Rewrite the rows below, swapping "Describe the element" for "Name the element" and keeping everything else the same.
Records for this task START
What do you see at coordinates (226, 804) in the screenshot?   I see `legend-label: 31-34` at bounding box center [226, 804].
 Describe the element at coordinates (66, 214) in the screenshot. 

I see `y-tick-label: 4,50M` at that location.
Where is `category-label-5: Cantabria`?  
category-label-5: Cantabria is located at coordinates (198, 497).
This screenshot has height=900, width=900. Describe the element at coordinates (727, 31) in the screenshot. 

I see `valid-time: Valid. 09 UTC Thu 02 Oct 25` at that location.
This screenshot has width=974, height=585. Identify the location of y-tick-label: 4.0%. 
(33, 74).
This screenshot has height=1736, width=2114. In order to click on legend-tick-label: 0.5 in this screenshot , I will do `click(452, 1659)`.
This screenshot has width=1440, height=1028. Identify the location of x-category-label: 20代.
Records for this task END
# Solved exercise:
What do you see at coordinates (226, 804) in the screenshot?   I see `legend-label: 31-34` at bounding box center [226, 804].
 Name the element at coordinates (66, 214) in the screenshot. 

I see `y-tick-label: 4,50M` at that location.
Where is `category-label-5: Cantabria`?  
category-label-5: Cantabria is located at coordinates (198, 497).
This screenshot has height=900, width=900. Name the element at coordinates (727, 31) in the screenshot. 

I see `valid-time: Valid. 09 UTC Thu 02 Oct 25` at that location.
This screenshot has width=974, height=585. Identify the location of y-tick-label: 4.0%. 
(33, 74).
This screenshot has height=1736, width=2114. In order to click on legend-tick-label: 0.5 in this screenshot , I will do `click(452, 1659)`.
This screenshot has width=1440, height=1028. Identify the location of x-category-label: 20代.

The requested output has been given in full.